Prompt 1 -
Please decide whether each statement below agrees with the chapter excerpt. Answer yes or no, and quote the words from the excerpt that decide it.
(a) The estimated time for the chapter is 55 minutes.
(b) The Librarian begins by teaching you how to use the tools directly.
(c) The iron door bears the line "From thought to silicon."
Prompt 2 -
Using the chapter excerpt, answer each question on its own line.
(a) Which chapter is listed as the prerequisite?
(b) Where does the scene take place?
(c) What does the Librarian pick up?
Prompt 3 - Print the passage of the chapter excerpt that starts with "- Estimated time: 55" and goes on through "the Spell Tower.".

Page excerpt -
Metadata Card
- Prerequisites: Chapter 7 (Semantic Analysis and Intermediate Representation)
- Estimated time: 55 minutes
- Core difficulty: Intermediate
- Reading mode: High focus (recommend 55+ minutes)
- Completion marker: Able to explain basic graph-coloring register allocation, list 3 common local optimization techniques, understand the core idea of JIT
The top floor of the Spell Tower.
The Librarian stands before a massive iron door, engraved with the line: "From thought to silicon." He pushes it open, and you see an ultimate weapon laid out on the table — the entire toolchain from source code to machine code.
But the Librarian doesn't start teaching you how to use these tools directly. He picks up a pair of scissors, snips at a line of intermediate code on the table — and a useless temporary variable flutters down. "This final step," he says, "is to fit the carefully constructed skeleton into the machine's nerves, and along the way, throw away as much baggage as you can."

Dataset extract -
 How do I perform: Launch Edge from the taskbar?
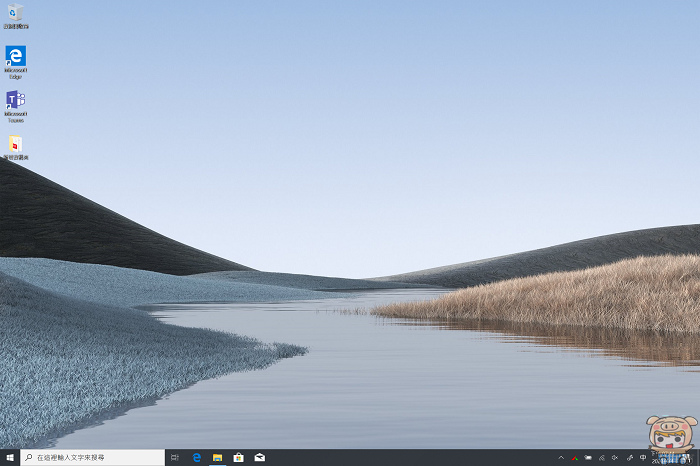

Expected answer 1 -
(a) Yes: "Estimated time: 55 minutes"
(b) No: "But the Librarian doesn't start teaching you how to use these tools directly."
(c) Yes: "engraved with the line: "From thought to silicon.""

Expected answer 2 -
(a) Chapter 7 (Semantic Analysis and Intermediate Representation)
(b) The top floor of the Spell Tower
(c) A pair of scissors

Expected answer 3 -
- Estimated time: 55 minutes
- Core difficulty: Intermediate
- Reading mode: High focus (recommend 55+ minutes)
- Completion marker: Able to explain basic graph-coloring register allocation, list 3 common local optimization techniques, understand the core idea of JIT
The top floor of the Spell Tower.